大多数のダイレクトメールは単なるゴミでしかありません。その一方で、ダイレクトメールだけで利益を上げている会社もあります

ゴミの山の中で、成果を上げているダイレクトメールは、どのような工夫がなされているのでしょうか。販売する商品が同じでも、方法によっては1円も奪えず、ある方法では巨額の富を奪う。これは、まさに郵便を利用したマジック・ワールドです。

この種のダイレクトメールは、封筒と中に入っているチラシにそれぞれ工夫が施されています

(写真:iStock.com/kuppa_rock)

封筒の工夫

・送り手の意外性

私はだいぶ前に、結婚相談所からダイレクトメールをもらったことがあります。私がそのダイレクトメールをつい開けてしまったのは、差出人が企業名ではなく「○○○子」という個人名だったからです。

また、ある企業はダイレクトメールをわざわざ外国から出したといいます。たしかに、外国の消印があれば、興味がそそられますからね。このように、送り手が意外で、想像がつかなければ、受け手はついダイレクトメールを開けてしまいます。

 

・触感の利用

住宅販売のダイレクトメールで驚いたのは、筒状にふくらんでいるものが入っていたときです。封書の中に、何か突起物が入り込んでいるとき、あなたはそれを開けずにゴミ箱に捨てることなどできるでしょうか? これまたついつい開けてしまった私は、プラスチックに包まれた「モデルハウスオープン記念ボールペン」を発見することになります。
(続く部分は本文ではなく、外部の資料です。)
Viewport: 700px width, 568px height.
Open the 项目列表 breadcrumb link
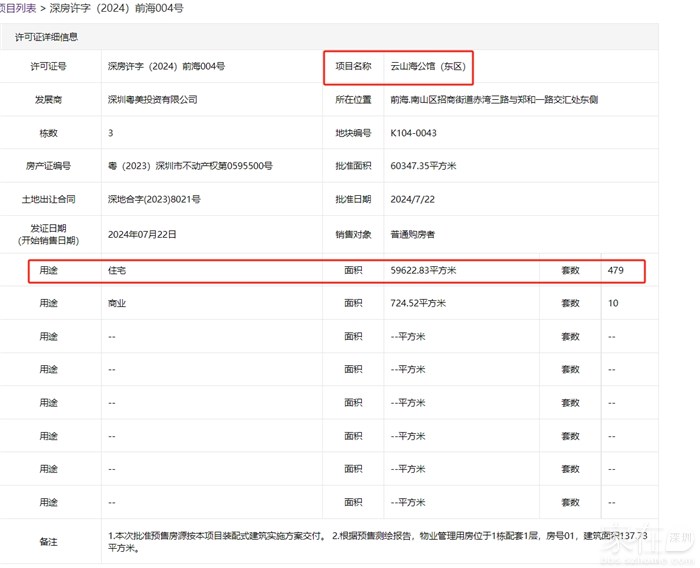18,8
ま、それだけで食指が動く人などいないでしょうけれど、開けさせるにはもってこいの方法です。また、もっとダイレクトに「あなただけにプレゼントがあります!」と大きく書いてしまう方法もあります。これで100パーセント近い開封率が達成できるそうです。

 

・脅迫的な文面の利用

封筒に開けざるを得ない文面を書くことです。「あなたにオトクな情報が入っています」ではなく、「必ずお読みください」とだけ書かれていたら、心理的圧迫は相当なものになるでしょう。また、「もう時間がありません!」というパターンもあります。

この種類の文章は、何を書けば受け手の反応(開封率)が良いかデータ化されているので、売り手の業種にとって最も優れた文章を繰り返すところもあります。そして、多くの場合、期待した通りの反応率が得られるものです。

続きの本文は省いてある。